| TASK DIRECTIONS |
Reproduce the listing below word for word.

= Beginning of Section =

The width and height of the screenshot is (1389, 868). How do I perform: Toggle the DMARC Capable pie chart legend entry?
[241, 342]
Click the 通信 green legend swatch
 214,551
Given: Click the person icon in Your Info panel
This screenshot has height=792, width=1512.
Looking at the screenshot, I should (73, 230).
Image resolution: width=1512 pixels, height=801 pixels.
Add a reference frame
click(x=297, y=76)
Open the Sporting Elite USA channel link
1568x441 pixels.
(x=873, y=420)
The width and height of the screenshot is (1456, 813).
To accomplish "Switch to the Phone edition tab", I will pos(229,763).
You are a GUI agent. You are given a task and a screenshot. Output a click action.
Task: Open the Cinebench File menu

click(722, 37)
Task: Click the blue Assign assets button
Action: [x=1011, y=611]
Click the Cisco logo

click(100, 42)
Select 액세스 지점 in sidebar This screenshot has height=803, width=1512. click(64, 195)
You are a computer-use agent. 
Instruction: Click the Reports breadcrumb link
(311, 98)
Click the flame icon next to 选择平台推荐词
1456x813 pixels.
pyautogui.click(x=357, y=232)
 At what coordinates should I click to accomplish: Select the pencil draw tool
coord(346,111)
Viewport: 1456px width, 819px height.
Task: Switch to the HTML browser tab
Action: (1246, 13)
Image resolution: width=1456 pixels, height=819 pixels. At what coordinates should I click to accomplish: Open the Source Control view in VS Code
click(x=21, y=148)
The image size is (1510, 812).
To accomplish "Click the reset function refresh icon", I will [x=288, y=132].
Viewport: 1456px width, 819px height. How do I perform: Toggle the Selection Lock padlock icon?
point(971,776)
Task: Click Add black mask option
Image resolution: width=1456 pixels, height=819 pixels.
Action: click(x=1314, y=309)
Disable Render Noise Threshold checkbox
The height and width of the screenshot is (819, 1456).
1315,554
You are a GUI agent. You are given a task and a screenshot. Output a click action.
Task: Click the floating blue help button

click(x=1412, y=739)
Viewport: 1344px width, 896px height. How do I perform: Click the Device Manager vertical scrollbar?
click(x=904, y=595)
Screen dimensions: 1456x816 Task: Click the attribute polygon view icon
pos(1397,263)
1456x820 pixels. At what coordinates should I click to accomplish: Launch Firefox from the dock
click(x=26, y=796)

= End of Section =

| ANSWER BELOW |
The width and height of the screenshot is (1389, 868). How do I perform: Toggle the DMARC Capable pie chart legend entry?
[241, 342]
Click the 通信 green legend swatch
 214,551
Given: Click the person icon in Your Info panel
This screenshot has height=792, width=1512.
Looking at the screenshot, I should (73, 230).
Image resolution: width=1512 pixels, height=801 pixels.
Add a reference frame
click(x=297, y=76)
Open the Sporting Elite USA channel link
1568x441 pixels.
(x=873, y=420)
The width and height of the screenshot is (1456, 813).
To accomplish "Switch to the Phone edition tab", I will pos(229,763).
You are a GUI agent. You are given a task and a screenshot. Output a click action.
Task: Open the Cinebench File menu

click(722, 37)
Task: Click the blue Assign assets button
Action: [x=1011, y=611]
Click the Cisco logo

click(100, 42)
Select 액세스 지점 in sidebar This screenshot has height=803, width=1512. click(64, 195)
You are a computer-use agent. 
Instruction: Click the Reports breadcrumb link
(311, 98)
Click the flame icon next to 选择平台推荐词
1456x813 pixels.
pyautogui.click(x=357, y=232)
 At what coordinates should I click to accomplish: Select the pencil draw tool
coord(346,111)
Viewport: 1456px width, 819px height.
Task: Switch to the HTML browser tab
Action: (1246, 13)
Image resolution: width=1456 pixels, height=819 pixels. At what coordinates should I click to accomplish: Open the Source Control view in VS Code
click(x=21, y=148)
The image size is (1510, 812).
To accomplish "Click the reset function refresh icon", I will [x=288, y=132].
Viewport: 1456px width, 819px height. How do I perform: Toggle the Selection Lock padlock icon?
point(971,776)
Task: Click Add black mask option
Image resolution: width=1456 pixels, height=819 pixels.
Action: click(x=1314, y=309)
Disable Render Noise Threshold checkbox
The height and width of the screenshot is (819, 1456).
1315,554
You are a GUI agent. You are given a task and a screenshot. Output a click action.
Task: Click the floating blue help button

click(x=1412, y=739)
Viewport: 1344px width, 896px height. How do I perform: Click the Device Manager vertical scrollbar?
click(x=904, y=595)
Screen dimensions: 1456x816 Task: Click the attribute polygon view icon
pos(1397,263)
1456x820 pixels. At what coordinates should I click to accomplish: Launch Firefox from the dock
click(x=26, y=796)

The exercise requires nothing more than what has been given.